While many regard tattoos as an art form in their own right, a new exhibition in Sydney is using technology to take them into the next dimension.
Shifting Skin by Melbourne-based artist Alison Bennett explores ideas around augmented reality and the collapsing boundaries between the physical and digital worlds.
The exhibition is on at Sydney’s 10×8 Gallery as part of the Gay and Lesbian Mardi Gras visual arts festival.
“We carry around the internet and the virtual world in our pockets all the time so we’re no longer living in a digital dualism where you’ve got the material world and the virtual world and I wanted to explore than in a really dynamic way,” Bennet said.

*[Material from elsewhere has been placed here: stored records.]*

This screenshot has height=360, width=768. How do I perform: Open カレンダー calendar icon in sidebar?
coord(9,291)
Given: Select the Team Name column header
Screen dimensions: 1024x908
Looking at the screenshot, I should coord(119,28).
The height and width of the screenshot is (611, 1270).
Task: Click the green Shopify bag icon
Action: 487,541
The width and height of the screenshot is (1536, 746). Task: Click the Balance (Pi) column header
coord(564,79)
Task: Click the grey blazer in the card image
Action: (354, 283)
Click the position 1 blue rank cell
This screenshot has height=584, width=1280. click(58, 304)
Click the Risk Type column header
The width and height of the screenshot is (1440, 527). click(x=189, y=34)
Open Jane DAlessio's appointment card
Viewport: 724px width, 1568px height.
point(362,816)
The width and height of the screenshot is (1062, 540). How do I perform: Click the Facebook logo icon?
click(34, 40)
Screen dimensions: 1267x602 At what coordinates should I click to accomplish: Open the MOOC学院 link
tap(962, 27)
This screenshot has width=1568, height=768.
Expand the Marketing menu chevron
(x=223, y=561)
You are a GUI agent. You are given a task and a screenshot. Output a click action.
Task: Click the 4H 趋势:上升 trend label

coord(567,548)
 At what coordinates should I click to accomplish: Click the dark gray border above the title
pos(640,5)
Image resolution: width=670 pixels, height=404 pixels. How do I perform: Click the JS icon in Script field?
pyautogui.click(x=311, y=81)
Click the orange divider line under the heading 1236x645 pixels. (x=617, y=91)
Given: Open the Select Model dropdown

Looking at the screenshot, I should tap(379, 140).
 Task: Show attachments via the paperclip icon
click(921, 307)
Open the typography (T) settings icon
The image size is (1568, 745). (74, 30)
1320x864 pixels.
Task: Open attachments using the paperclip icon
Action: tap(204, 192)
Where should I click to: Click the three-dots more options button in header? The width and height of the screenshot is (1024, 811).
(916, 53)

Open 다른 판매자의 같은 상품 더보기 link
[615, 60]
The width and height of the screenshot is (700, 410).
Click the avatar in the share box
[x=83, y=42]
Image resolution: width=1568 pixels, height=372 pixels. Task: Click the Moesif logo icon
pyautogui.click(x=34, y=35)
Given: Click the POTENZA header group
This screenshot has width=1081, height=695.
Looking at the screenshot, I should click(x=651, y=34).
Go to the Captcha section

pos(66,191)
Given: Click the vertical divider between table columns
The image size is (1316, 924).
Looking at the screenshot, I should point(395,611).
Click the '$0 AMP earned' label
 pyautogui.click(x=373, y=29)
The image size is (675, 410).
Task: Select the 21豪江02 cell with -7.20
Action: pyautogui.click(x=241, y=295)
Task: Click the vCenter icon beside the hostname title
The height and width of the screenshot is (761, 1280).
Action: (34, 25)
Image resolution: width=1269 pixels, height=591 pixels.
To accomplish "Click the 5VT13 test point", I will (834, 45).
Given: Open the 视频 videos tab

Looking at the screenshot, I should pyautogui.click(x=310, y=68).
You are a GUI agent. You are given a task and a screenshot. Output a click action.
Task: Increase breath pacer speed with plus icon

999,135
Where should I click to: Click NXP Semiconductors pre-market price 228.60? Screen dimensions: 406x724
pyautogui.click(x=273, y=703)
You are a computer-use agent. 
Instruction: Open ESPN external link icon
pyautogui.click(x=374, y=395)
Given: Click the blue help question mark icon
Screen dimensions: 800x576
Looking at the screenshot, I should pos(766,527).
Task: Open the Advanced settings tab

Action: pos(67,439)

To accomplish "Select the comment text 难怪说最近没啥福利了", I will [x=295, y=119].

Bennett captured detailed two-dimensional photographic images of her subjects’ tattoos by using a re-purposed flatbed scanner, after failing to get the pictures she wanted with a camera.
“I actually picked up a flatbed scanner off my desk and rolled it around my subjects shoulders and it just came out with such incredible detail that I was fascinated so I pursued that direction,” she said.
Images of birds, butterflies and even a zombie nurse were then transformed through specially designed 3D terrains.
When viewed through a freely available app on a mobile phone or tablet, the 3D images appear superimposed on the prints, popping out through the screen and moving around with the viewer.
“I was so thrilled because I knew it was possible. I knew this thing in my head was going to work,” she said
“When people see it they often squeal inappropriately and I’ve had people rolling around the floor trying to get around the object.
“It’s almost like engaging in a dance in front of the prints.”
The idea for the project stemmed from a sci-fi novel called Spook Country by futurist American writer William Gibson.
When Bennett tweeted the author about her work it soon went viral, attracting the attention of websites such as the Huffington Post and Mashable, and even featuring on Nigerian television.
“As an artist, to have your work confirmed and recognised in that way was a real confirmation I was going in the right direction,” Bennett said.
Bennett, a third year PhD student at Deakin University has also now been invited to show her work overseas.